* What you should do
Reproduce the section of the listing that begins at the line containing "Task: Collapse the 机械加工工艺示例 tree node" and finishes at the line containing "Screen dimensions: 356x222". Include both end lines and nothing beyond them.

Raw data section start

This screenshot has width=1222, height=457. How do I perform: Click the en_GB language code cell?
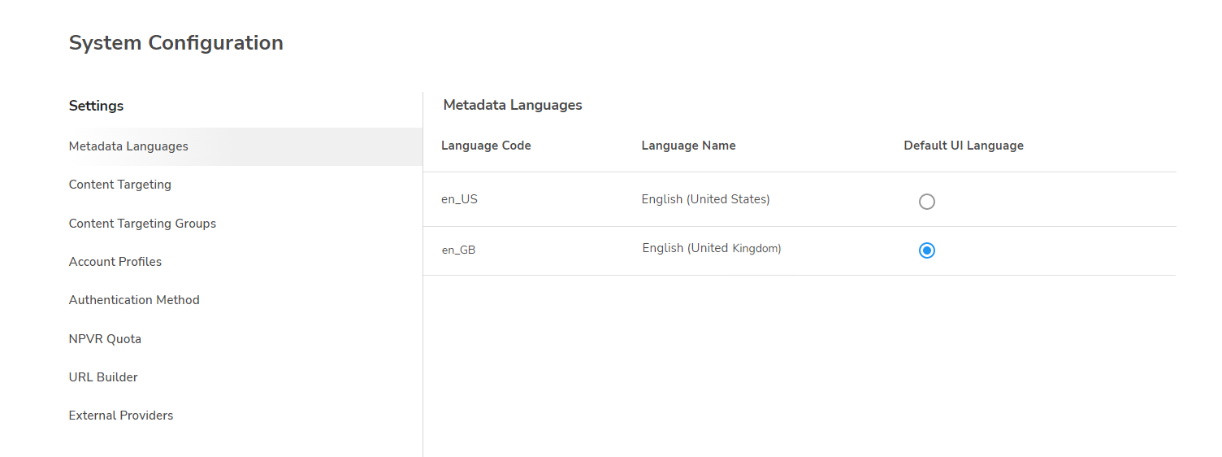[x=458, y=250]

Raw data section end
Raw data section start

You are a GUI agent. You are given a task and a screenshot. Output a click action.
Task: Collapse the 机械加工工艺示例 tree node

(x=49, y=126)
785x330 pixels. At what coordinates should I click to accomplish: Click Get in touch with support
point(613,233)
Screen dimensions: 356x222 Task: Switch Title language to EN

Raw data section end

* Answer for the task
Task: Collapse the 机械加工工艺示例 tree node

(x=49, y=126)
785x330 pixels. At what coordinates should I click to accomplish: Click Get in touch with support
point(613,233)
Screen dimensions: 356x222 Task: Switch Title language to EN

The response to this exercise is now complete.